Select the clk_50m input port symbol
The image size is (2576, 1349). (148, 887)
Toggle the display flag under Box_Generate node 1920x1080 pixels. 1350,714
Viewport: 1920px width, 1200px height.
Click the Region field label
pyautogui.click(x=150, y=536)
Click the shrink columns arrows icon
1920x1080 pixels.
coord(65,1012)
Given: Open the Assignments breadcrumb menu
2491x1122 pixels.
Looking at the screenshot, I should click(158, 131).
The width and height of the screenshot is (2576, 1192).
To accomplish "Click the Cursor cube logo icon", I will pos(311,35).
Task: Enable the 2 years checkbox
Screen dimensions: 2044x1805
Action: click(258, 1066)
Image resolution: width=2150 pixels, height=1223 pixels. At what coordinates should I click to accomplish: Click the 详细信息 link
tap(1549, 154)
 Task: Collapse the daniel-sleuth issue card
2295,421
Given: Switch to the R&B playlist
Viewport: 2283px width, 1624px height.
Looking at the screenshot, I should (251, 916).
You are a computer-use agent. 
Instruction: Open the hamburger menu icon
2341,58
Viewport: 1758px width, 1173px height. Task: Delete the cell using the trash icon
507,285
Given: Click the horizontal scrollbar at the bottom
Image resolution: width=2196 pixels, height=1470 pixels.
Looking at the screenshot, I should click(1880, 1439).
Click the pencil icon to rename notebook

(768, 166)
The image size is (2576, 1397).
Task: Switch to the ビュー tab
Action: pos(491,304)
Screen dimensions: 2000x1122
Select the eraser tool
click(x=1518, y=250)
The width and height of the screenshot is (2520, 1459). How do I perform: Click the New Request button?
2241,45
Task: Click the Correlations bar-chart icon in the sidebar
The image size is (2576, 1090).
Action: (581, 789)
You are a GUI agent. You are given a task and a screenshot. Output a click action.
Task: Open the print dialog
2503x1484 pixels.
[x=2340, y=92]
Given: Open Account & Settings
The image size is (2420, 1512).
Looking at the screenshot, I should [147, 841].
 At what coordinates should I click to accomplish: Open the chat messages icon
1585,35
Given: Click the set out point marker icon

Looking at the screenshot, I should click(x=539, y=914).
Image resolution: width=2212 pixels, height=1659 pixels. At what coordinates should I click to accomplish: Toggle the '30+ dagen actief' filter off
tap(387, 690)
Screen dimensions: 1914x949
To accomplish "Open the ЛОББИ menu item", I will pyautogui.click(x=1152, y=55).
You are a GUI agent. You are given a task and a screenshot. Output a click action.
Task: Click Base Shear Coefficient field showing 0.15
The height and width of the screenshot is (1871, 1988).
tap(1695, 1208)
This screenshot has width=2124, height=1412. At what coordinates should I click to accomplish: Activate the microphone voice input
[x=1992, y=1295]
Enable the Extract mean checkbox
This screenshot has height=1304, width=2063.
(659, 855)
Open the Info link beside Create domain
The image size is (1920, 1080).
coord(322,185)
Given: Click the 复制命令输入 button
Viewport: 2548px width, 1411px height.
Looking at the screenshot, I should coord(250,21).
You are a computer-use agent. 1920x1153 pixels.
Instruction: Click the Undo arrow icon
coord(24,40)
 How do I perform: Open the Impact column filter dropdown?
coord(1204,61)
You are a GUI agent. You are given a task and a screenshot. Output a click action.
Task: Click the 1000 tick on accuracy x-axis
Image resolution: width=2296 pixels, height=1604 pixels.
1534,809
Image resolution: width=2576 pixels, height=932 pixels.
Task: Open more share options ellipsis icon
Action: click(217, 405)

■ ■ ■

Activity> Since only part of the listing is wanted, copy exactly the lines from the one holding "Viewport: 2283px width, 1624px height." to the one holding "Given: Open Account & Settings", both included.

Written response>
Viewport: 2283px width, 1624px height.
Looking at the screenshot, I should (251, 916).
You are a computer-use agent. 
Instruction: Open the hamburger menu icon
2341,58
Viewport: 1758px width, 1173px height. Task: Delete the cell using the trash icon
507,285
Given: Click the horizontal scrollbar at the bottom
Image resolution: width=2196 pixels, height=1470 pixels.
Looking at the screenshot, I should click(1880, 1439).
Click the pencil icon to rename notebook

(768, 166)
The image size is (2576, 1397).
Task: Switch to the ビュー tab
Action: pos(491,304)
Screen dimensions: 2000x1122
Select the eraser tool
click(x=1518, y=250)
The width and height of the screenshot is (2520, 1459). How do I perform: Click the New Request button?
2241,45
Task: Click the Correlations bar-chart icon in the sidebar
The image size is (2576, 1090).
Action: (581, 789)
You are a GUI agent. You are given a task and a screenshot. Output a click action.
Task: Open the print dialog
2503x1484 pixels.
[x=2340, y=92]
Given: Open Account & Settings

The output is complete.